The problem – Starting at the line that contains "You are a computer-use" and continuing through the end of the material, rewrite those lines with "chevron" swapped for "caret" and everything else unchanged. Leave the pictures out.

Extracted records –
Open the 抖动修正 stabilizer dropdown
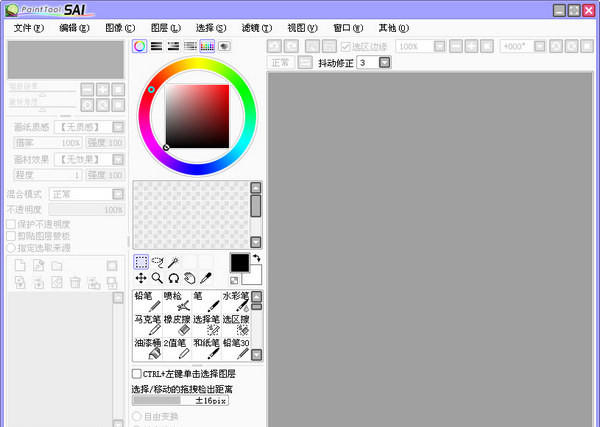(384, 63)
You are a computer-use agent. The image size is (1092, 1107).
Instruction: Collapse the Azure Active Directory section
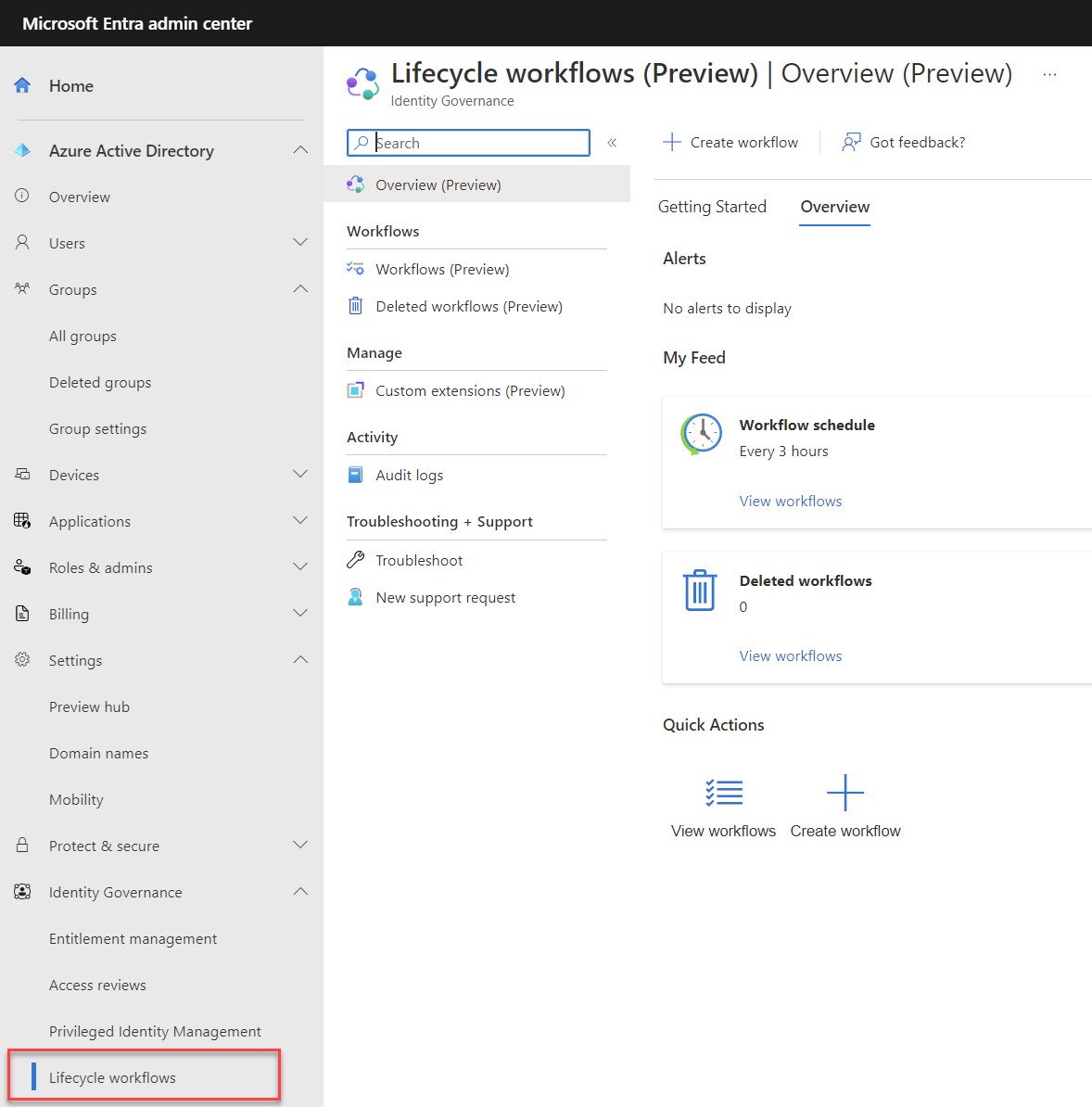click(x=300, y=149)
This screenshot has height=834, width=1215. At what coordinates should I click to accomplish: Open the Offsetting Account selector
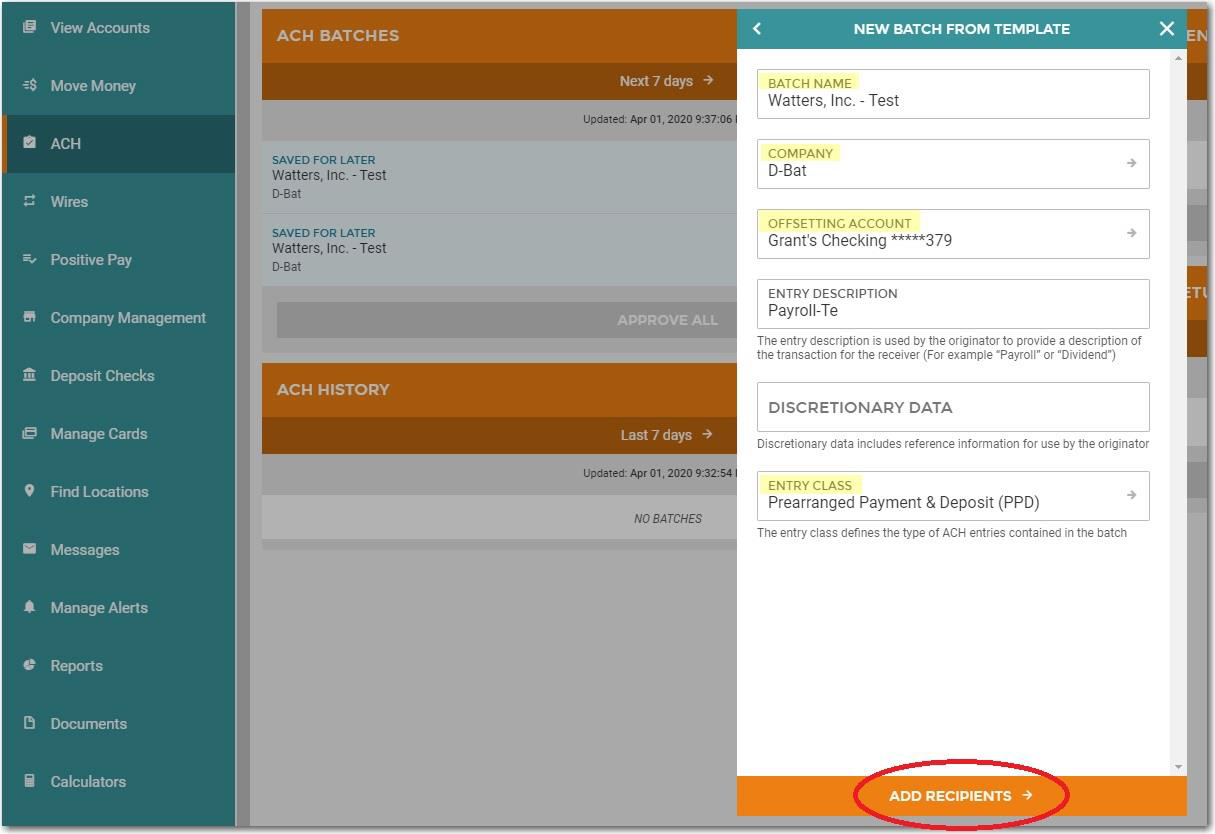click(952, 234)
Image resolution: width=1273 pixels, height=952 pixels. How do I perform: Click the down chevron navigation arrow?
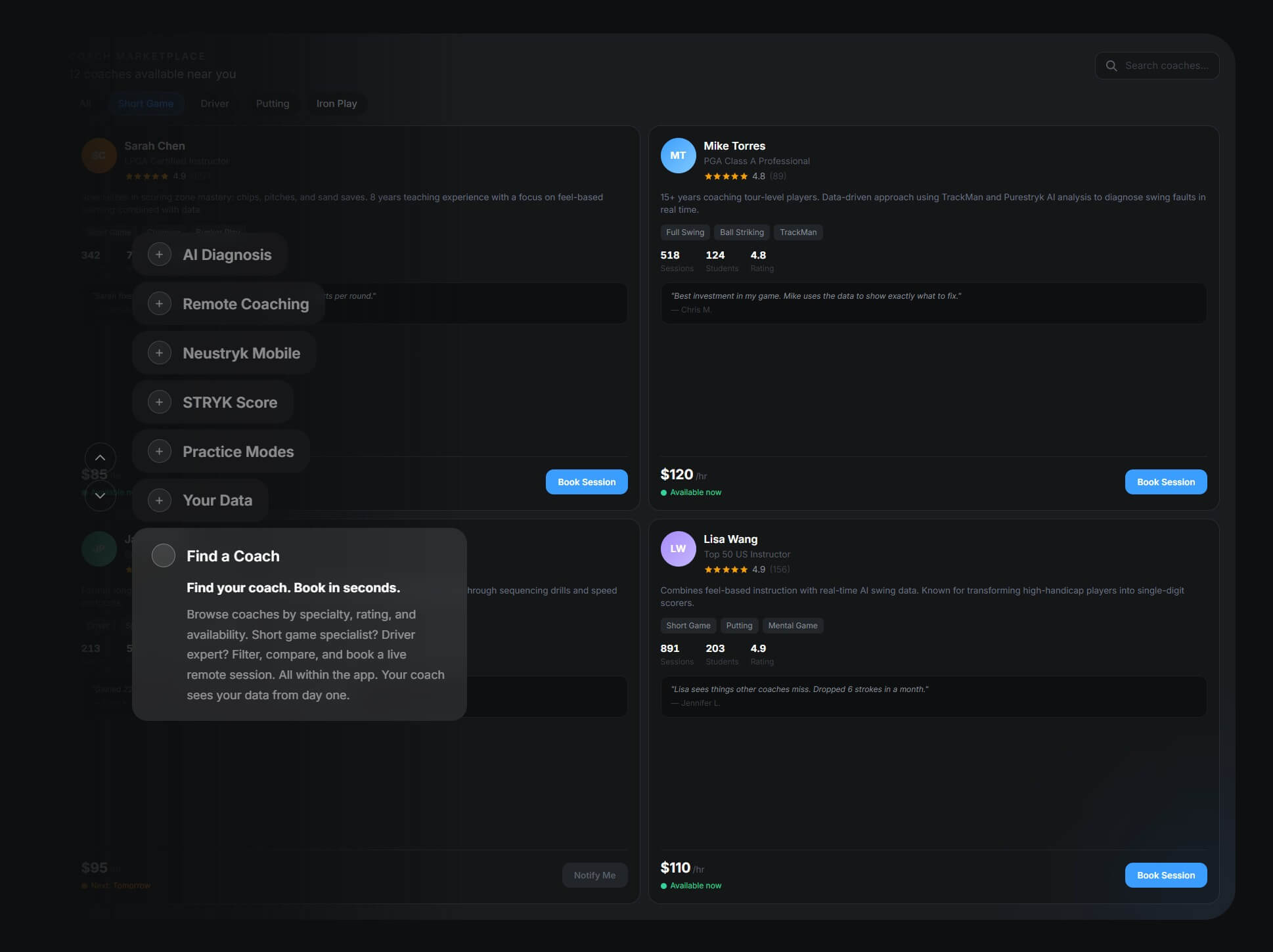tap(100, 495)

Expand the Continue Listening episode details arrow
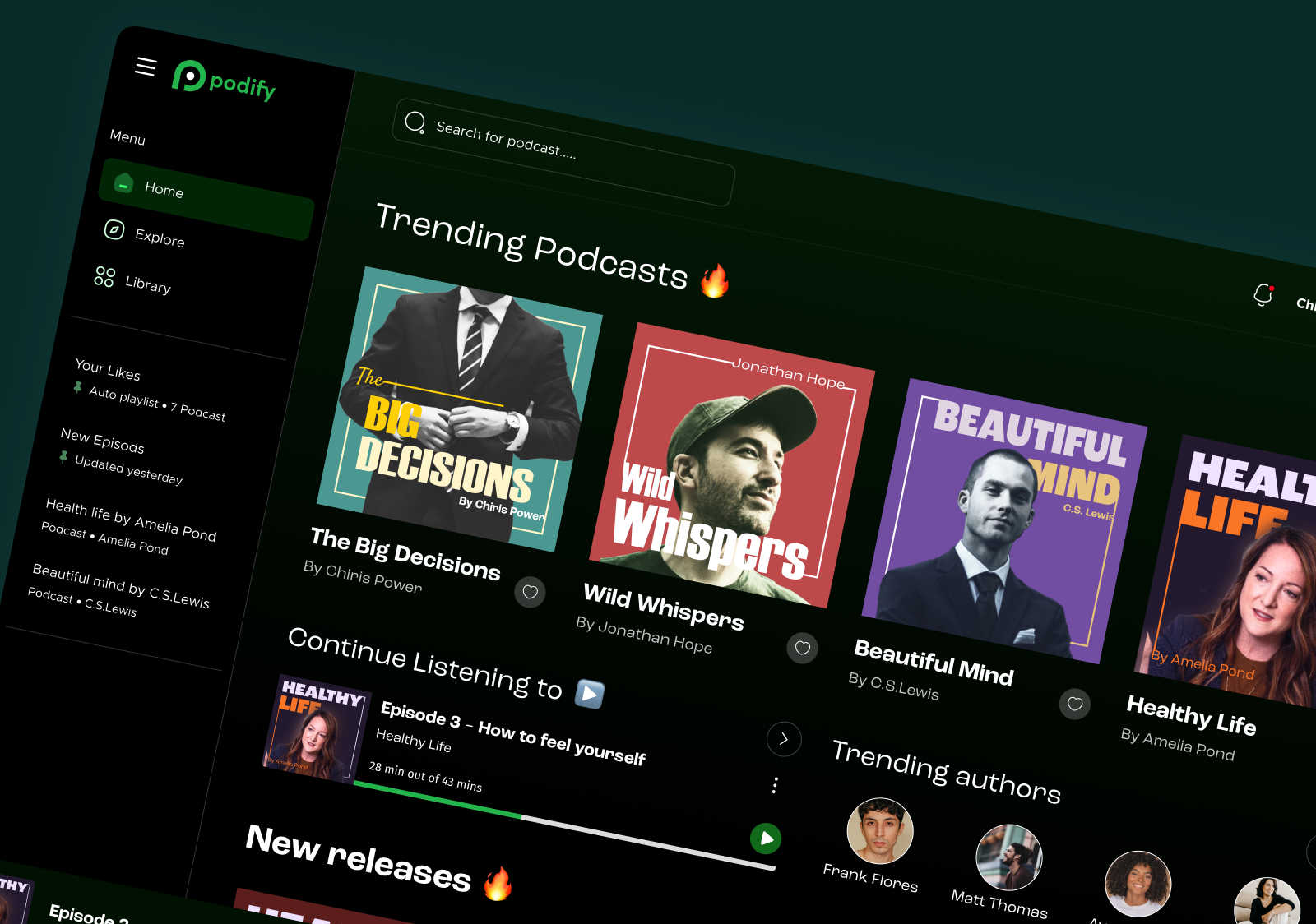[x=784, y=740]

Task result –
You are a computer-use agent. The image size is (1092, 1107).
Instruction: Collapse the Azure Active Directory section
click(x=300, y=149)
This screenshot has height=834, width=1215. At what coordinates should I click to accomplish: Open the Offsetting Account selector
click(952, 234)
Image resolution: width=1273 pixels, height=952 pixels. How do I perform: Click the down caret navigation arrow?
tap(100, 495)

Expand the Continue Listening episode details arrow
[x=784, y=740]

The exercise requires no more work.